Donc si je devais résumer mes conseils :
- soyez passionnés,
- travaillez beaucoup, même quand personne ne regarde encore,
- persévérez,
- et utilisez les autres talents comme une source d’inspiration plutôt que de découragement.
C’est comme ça que l’on progresse et que les opportunités finissent par arriver.
Qu’est-ce qu’on peut te souhaiter pour la suite ?
Honnêtement, simplement de continuer à vivre ce genre d’expériences le plus longtemps possible.
Aujourd’hui, j’ai déjà eu la chance de travailler sur des compétitions comme la Ligue des Champions, ce qui est déjà incroyable quand on est passionné de football.

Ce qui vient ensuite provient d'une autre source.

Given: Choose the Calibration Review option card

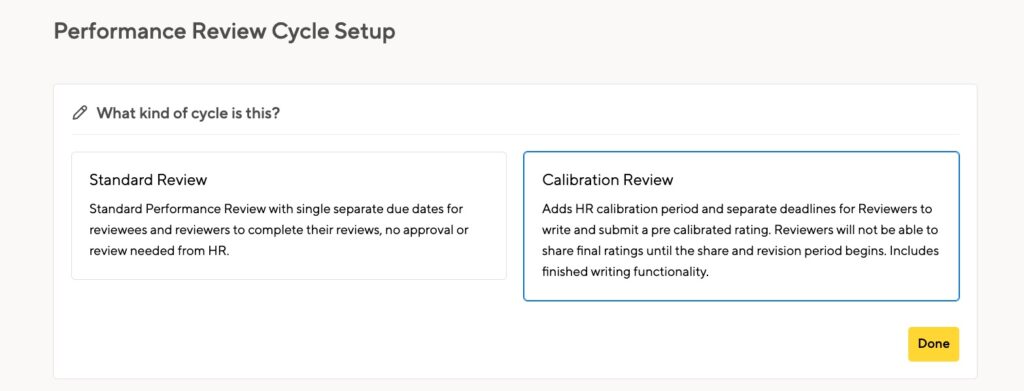Looking at the screenshot, I should point(741,226).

Mais évidemment, j’aimerais continuer à vivre des moments encore plus forts : des phases finales de Ligue des Champions, des quarts, des demi-finales, peut-être même une finale.
J’aimerais aussi avoir l’opportunité de couvrir de grandes compétitions internationales, parce que ce sont des moments uniques dans une carrière.
Donc si je devais résumer, ce qu’on peut me souhaiter, c’est simplement que l’aventure continue le plus longtemps possible, avec toujours autant de passion et d’opportunités à vivre.
Merci Elias de nous avoir accordé cette interview. C’est un réel plaisir de t’avoir comme alumni mais surtout comme modèle pour les prochaines générations. J’invite tous les passionnés de création de contenu sportive à s’inspirer de ton parcours.
De notre côté, toute l’équipe d’AMOS Marseille te souhaite le meilleur.
Tu seras toujours chez toi sur le campus et à très vite pour de nouvelles aventures.